WORK REQUEST - Nothing but a number should be given: how many lines of the records include "PlumX"?

Collected data:
____

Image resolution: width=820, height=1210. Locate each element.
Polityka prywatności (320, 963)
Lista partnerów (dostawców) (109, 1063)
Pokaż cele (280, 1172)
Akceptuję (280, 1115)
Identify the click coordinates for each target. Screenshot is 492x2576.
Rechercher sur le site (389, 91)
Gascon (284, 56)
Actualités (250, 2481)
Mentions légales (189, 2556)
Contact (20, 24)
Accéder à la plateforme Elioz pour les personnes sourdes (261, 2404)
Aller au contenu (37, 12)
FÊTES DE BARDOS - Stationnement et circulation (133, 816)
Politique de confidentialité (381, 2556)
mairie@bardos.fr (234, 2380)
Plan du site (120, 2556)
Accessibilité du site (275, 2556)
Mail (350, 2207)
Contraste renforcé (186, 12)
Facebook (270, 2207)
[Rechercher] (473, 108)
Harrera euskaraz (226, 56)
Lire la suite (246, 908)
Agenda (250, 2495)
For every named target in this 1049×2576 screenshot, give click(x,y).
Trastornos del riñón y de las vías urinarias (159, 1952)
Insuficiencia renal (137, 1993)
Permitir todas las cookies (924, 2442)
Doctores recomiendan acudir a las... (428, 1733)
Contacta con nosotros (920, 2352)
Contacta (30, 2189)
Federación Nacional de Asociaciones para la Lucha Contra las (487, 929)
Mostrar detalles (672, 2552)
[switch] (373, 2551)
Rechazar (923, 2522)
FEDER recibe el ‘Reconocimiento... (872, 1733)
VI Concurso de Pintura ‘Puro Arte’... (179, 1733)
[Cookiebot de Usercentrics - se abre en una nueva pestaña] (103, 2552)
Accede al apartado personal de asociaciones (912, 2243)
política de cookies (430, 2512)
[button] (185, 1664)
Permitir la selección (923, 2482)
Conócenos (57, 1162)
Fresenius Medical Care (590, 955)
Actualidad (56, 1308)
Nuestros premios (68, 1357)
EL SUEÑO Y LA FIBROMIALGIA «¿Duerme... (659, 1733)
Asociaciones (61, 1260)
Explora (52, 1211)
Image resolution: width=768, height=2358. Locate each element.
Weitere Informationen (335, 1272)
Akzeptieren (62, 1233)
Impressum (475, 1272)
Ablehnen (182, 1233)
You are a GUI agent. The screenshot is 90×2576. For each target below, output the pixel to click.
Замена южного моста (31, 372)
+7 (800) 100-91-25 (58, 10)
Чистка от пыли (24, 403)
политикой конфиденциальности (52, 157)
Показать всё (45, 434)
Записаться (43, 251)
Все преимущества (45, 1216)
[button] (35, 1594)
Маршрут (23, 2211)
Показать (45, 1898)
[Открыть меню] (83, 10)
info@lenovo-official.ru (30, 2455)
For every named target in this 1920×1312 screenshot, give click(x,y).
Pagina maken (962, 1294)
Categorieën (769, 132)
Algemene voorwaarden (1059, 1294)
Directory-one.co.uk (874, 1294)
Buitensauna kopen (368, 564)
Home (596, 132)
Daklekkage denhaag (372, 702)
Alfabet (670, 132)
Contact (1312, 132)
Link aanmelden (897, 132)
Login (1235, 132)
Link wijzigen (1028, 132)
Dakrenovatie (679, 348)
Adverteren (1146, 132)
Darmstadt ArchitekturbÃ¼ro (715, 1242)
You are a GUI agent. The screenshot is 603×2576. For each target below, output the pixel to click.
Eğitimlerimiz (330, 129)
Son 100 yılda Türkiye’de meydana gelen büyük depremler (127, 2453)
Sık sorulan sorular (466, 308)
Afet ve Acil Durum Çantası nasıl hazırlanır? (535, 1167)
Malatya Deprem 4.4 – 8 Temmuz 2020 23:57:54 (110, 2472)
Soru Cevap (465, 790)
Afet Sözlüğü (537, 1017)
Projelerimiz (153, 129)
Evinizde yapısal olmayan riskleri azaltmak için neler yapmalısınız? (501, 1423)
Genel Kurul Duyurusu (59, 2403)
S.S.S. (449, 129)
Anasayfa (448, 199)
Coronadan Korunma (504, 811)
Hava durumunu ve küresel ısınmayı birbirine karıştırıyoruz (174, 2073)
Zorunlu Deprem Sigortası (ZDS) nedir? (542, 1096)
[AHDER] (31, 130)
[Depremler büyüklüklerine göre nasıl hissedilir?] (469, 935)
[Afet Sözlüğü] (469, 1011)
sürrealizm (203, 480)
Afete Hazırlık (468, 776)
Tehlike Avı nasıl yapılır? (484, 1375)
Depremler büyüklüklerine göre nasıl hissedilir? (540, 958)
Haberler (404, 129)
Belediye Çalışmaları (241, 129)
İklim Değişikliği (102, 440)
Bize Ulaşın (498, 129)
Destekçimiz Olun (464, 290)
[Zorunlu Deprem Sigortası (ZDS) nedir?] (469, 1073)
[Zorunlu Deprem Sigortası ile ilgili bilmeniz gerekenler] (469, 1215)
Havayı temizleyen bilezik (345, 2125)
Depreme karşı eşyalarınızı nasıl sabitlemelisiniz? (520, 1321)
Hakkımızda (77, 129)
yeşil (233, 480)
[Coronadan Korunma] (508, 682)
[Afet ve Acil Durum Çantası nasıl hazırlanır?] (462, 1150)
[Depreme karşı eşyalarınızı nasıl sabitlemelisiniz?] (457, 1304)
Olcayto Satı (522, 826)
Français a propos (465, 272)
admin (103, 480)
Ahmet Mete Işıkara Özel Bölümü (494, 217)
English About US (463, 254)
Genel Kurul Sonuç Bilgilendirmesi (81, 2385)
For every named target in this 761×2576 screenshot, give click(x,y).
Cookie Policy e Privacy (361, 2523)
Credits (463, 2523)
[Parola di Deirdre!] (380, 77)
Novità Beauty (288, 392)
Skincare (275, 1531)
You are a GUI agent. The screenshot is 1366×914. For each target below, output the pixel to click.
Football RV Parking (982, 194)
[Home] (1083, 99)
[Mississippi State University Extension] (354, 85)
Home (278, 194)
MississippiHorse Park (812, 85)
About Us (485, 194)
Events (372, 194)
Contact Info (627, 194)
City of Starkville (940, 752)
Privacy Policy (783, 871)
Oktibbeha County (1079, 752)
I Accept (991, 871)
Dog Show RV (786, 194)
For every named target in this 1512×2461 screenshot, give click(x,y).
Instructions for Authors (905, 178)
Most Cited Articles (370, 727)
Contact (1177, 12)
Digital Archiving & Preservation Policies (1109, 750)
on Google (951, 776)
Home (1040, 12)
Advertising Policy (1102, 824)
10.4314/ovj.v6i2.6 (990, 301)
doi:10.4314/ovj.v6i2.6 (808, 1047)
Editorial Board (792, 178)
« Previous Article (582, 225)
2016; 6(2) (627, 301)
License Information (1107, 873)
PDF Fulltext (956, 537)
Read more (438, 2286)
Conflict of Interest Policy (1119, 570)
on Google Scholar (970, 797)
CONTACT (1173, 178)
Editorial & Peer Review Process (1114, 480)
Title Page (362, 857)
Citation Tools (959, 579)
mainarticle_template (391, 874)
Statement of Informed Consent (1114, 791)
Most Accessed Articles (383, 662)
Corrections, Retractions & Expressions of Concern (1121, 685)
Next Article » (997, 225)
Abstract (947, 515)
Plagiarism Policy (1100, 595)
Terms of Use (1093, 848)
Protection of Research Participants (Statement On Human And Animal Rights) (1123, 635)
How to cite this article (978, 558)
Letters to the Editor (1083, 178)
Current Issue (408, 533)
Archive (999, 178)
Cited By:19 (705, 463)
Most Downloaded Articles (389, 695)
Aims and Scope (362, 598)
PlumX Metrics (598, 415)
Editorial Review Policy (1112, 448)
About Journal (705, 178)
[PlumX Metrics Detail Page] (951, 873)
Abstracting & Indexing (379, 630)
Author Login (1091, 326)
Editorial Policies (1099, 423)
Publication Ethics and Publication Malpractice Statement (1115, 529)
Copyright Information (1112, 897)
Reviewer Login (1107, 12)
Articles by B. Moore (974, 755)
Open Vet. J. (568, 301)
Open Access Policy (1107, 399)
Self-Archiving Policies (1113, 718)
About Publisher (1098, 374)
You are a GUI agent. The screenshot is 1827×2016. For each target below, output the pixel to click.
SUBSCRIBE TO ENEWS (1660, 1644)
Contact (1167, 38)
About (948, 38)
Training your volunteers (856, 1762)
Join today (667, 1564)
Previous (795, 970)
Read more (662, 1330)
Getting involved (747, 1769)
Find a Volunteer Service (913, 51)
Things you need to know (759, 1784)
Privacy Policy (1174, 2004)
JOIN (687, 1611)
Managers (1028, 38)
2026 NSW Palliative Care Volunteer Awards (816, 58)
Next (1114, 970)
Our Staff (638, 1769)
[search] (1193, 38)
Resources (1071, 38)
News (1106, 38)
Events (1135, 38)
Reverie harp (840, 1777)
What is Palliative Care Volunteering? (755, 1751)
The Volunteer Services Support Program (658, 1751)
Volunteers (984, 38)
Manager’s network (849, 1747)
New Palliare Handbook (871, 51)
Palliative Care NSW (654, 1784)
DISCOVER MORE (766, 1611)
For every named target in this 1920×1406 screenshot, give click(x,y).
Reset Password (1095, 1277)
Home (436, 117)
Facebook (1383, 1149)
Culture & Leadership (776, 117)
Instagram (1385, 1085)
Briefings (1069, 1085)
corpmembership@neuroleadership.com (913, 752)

____

ANSWER - 2